▶ [Task details]:
Extract all lines that hold "Open" from the records below.

▶ [Given entries]:
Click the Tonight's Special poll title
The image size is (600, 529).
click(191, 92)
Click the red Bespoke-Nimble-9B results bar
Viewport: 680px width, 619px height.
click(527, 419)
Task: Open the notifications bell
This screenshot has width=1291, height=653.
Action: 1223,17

---

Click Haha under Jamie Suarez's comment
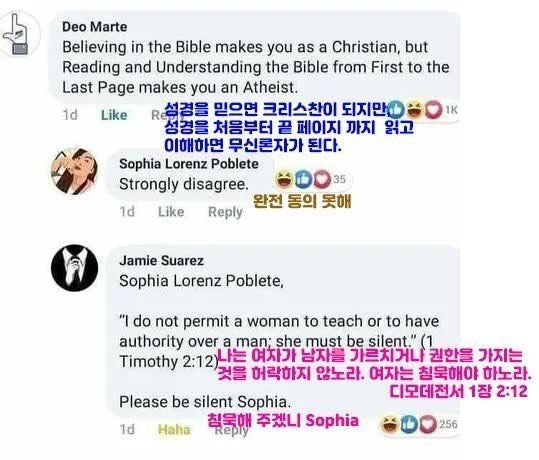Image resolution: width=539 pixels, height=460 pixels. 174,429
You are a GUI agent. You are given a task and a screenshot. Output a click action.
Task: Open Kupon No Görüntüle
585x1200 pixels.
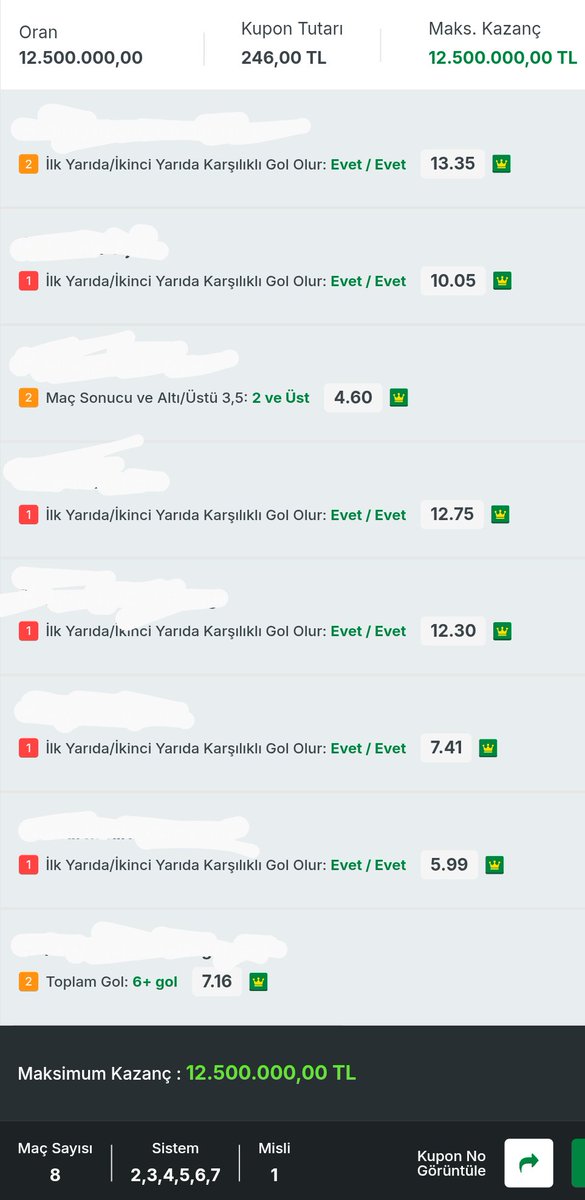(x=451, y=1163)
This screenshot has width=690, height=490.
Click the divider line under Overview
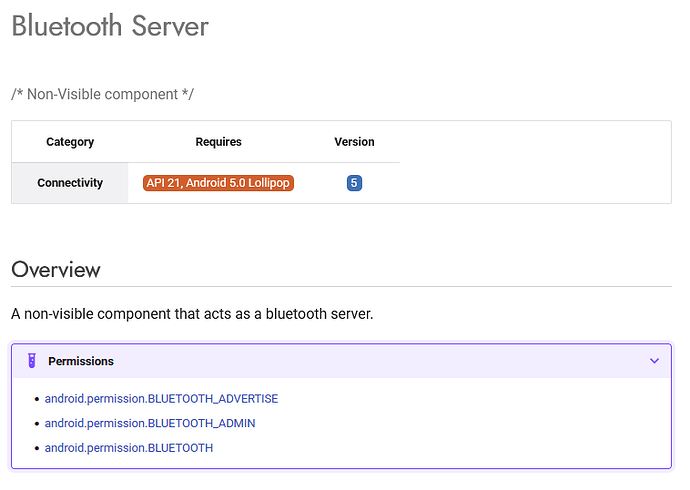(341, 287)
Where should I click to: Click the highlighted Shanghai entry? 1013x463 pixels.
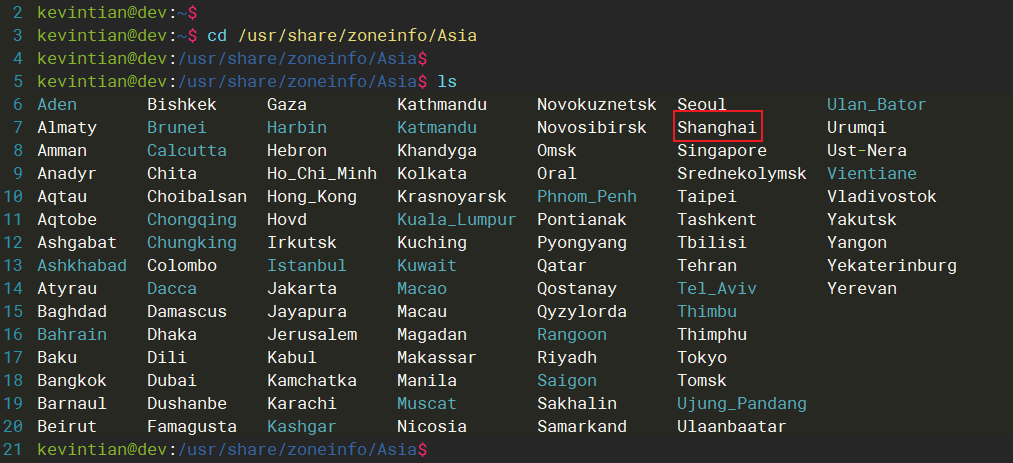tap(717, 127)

* * *

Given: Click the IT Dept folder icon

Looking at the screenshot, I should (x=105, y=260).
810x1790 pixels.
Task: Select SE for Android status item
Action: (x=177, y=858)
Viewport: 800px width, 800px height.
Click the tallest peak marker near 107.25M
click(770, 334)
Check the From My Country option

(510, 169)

▶ [Result of the task]:
Task: Open the notifications bell
Task: Open Kupon No Görüntüle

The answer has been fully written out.